Input Start Marker

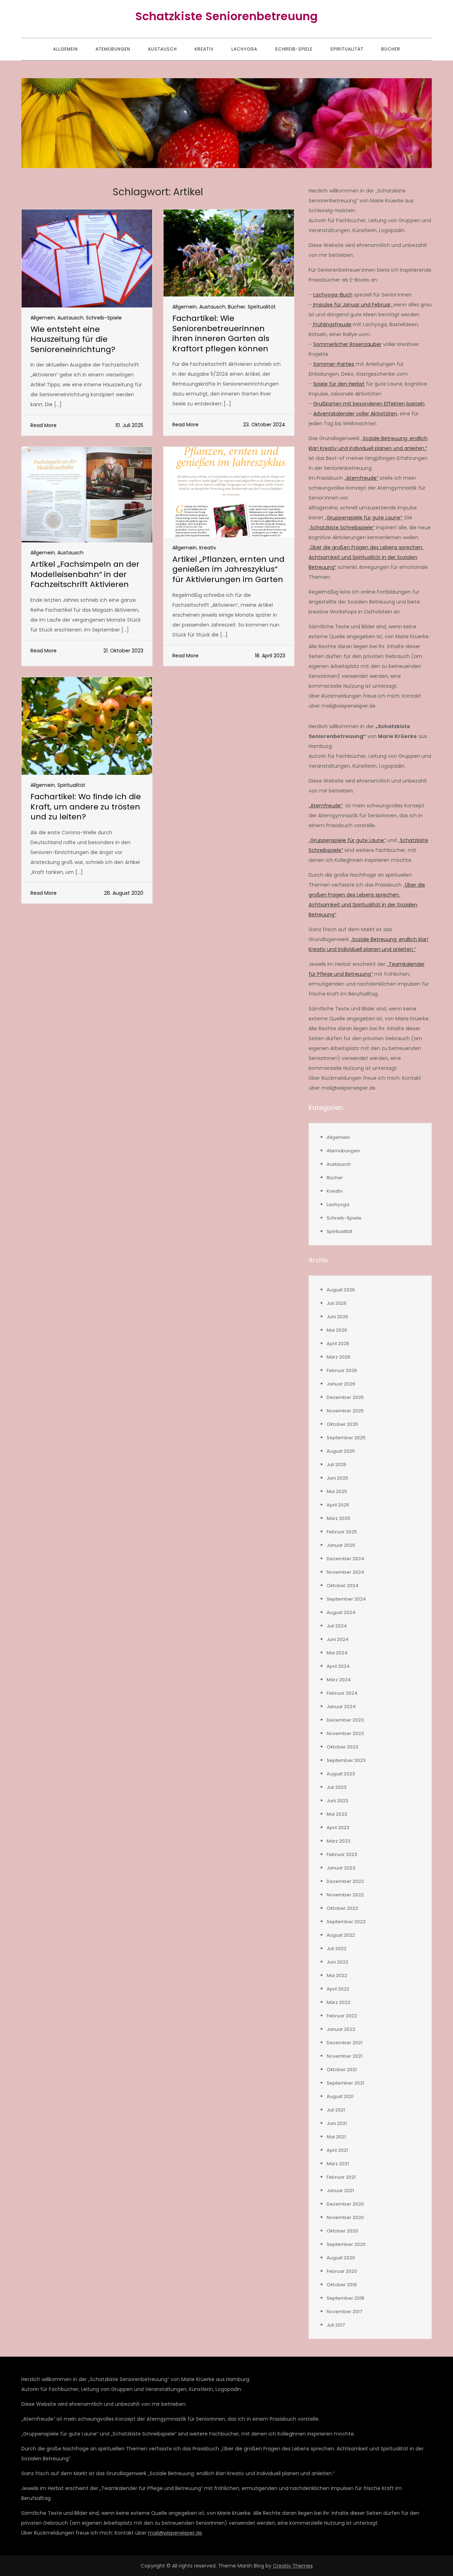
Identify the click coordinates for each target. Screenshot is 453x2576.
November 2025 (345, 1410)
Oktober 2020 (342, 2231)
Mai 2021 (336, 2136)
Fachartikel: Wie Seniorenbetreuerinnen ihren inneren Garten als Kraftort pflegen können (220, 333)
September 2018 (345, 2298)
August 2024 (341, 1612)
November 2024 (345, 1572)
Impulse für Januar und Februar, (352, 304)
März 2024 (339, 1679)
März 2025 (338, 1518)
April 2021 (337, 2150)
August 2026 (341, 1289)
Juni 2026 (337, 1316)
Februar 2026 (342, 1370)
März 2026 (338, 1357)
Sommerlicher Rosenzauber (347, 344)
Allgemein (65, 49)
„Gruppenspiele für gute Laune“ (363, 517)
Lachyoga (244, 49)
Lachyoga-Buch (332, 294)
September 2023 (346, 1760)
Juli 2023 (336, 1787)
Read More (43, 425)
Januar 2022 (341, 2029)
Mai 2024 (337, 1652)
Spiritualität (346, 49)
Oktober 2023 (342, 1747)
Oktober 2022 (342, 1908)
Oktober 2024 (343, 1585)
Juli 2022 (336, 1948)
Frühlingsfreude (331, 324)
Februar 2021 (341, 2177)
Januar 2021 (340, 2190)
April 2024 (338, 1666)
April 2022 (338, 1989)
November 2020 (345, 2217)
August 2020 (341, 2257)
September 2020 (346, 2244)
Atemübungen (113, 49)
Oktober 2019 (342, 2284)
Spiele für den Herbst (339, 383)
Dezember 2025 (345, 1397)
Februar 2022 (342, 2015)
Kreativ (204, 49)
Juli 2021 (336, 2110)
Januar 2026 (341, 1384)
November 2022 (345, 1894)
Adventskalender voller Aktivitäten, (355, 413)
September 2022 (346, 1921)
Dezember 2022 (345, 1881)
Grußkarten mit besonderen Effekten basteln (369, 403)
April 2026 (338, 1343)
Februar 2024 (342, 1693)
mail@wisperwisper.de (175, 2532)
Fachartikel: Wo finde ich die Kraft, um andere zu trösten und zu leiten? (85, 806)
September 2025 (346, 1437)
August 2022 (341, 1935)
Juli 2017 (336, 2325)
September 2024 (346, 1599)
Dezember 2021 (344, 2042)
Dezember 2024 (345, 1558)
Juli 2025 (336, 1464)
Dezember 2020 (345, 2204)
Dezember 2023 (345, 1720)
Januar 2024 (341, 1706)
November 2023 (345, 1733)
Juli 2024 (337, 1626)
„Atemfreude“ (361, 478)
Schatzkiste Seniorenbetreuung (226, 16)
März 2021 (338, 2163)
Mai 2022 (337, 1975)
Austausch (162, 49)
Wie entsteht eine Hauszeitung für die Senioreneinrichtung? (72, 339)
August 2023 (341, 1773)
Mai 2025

Input End Marker

- Your goal -
Among the lines above, return each one holding the string "November".

- Result of this exercise -
November 2025 (345, 1410)
November 2024 (345, 1572)
November 2020 (345, 2217)
November 2022 (345, 1894)
November 2023 (345, 1733)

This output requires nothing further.